LXD has been moved to Canonical
Canonical has requested that the LXD project be moved from LinuxContainers to Canonical’s own infrastructure. This means that starting now, LXD related resources can be found at:
Website: https://ubuntu.com/lxd
Github: GitHub - canonical/lxd: Powerful system container and virtual machine manager
Forum: LXD - Ubuntu Community Hub
Documentation: Canonical LXD documentation
When it comes to this forum, the LXD section will be reconfigured to not allow new topics.
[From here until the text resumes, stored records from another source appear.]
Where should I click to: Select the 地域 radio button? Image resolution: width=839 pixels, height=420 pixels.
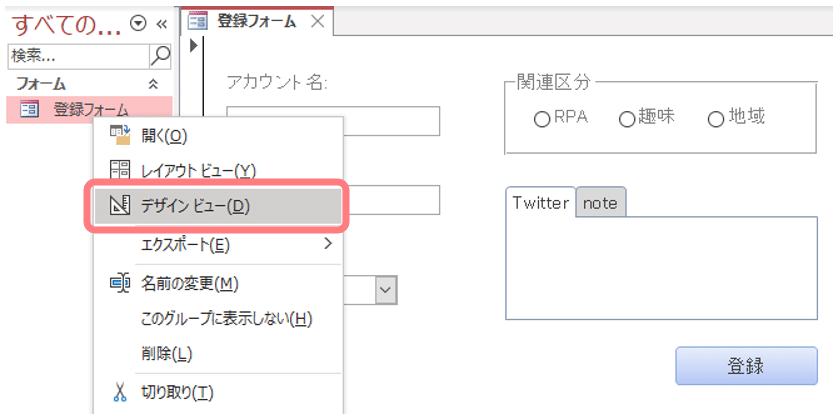coord(715,119)
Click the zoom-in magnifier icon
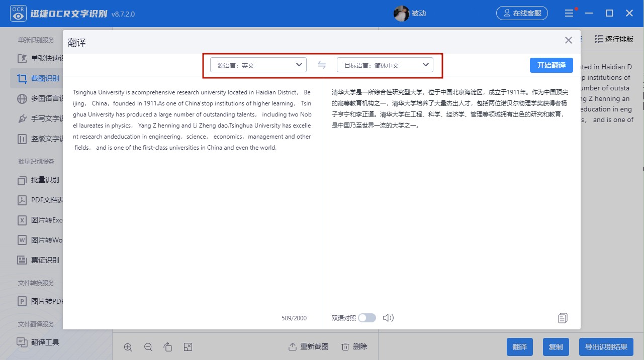 (128, 346)
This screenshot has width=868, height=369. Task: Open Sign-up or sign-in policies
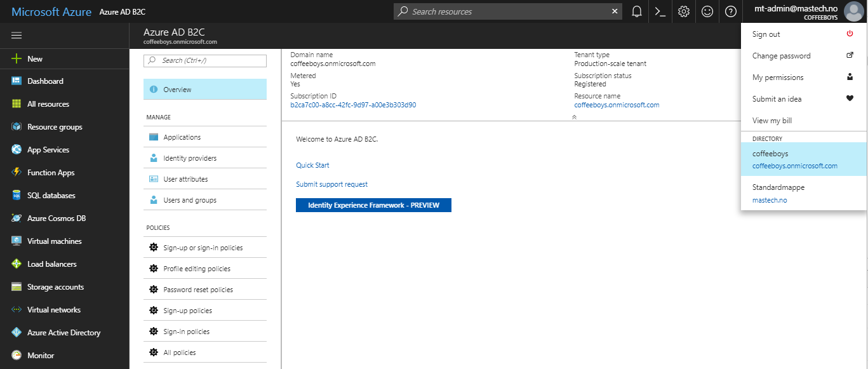coord(203,248)
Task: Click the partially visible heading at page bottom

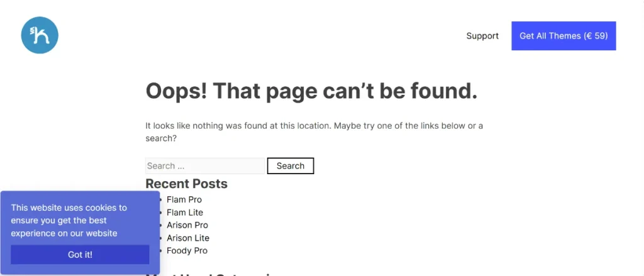Action: click(x=214, y=274)
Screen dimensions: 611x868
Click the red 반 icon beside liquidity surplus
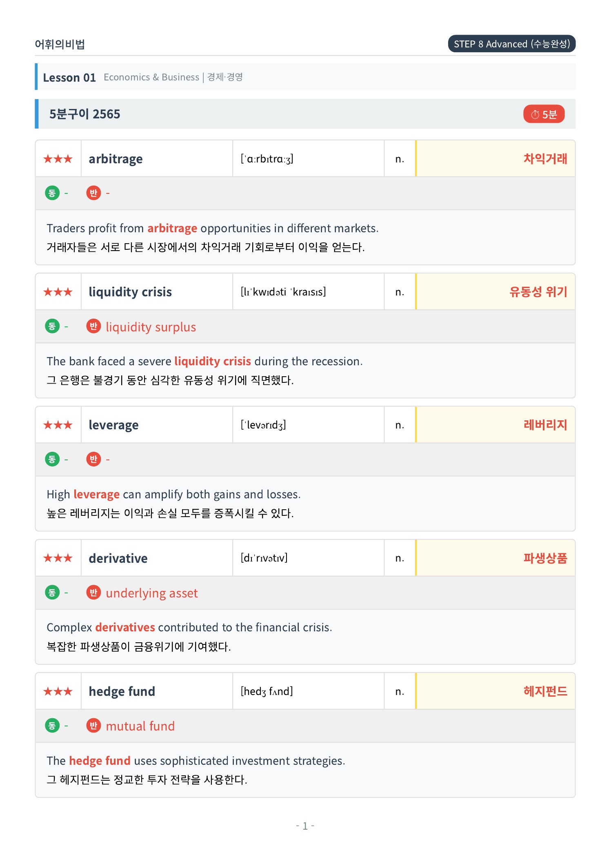93,326
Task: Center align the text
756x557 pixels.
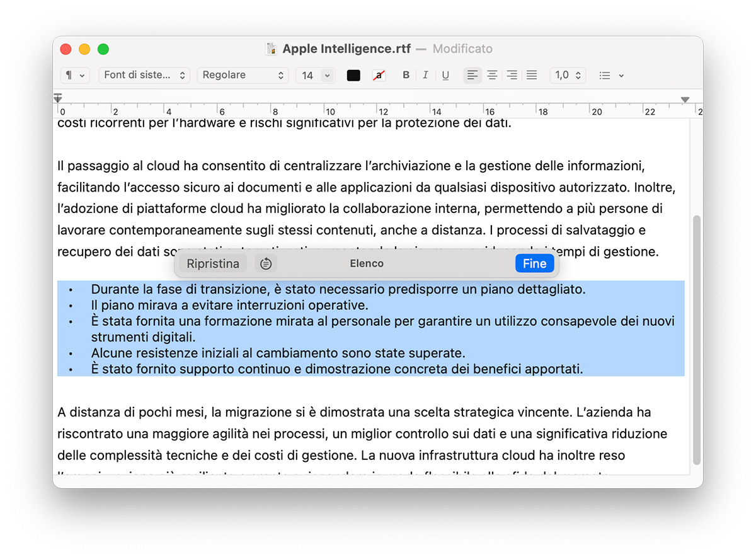Action: (492, 75)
Existing topics will remain active and replies can be posted inside of them. New topics related to LXD posted to other sections of the forum will be redirected to the Ubuntu Discourse instead.
Linux Containers project statement
Source: Linux Containers - LXD - Has been moved to Canonical
Date: 4th of July 2023
Hello,
Canonical, the creator and main contributor of the LXD project has decided that after over 8 years as part of the Linux Containers community, the project would now be better served directly under Canonical’s own set of projects.
While the team behind Linux Containers regrets that decision and will be missing LXD as one of its projects, it does respect Canonical’s decision and is now in the process of moving the project over.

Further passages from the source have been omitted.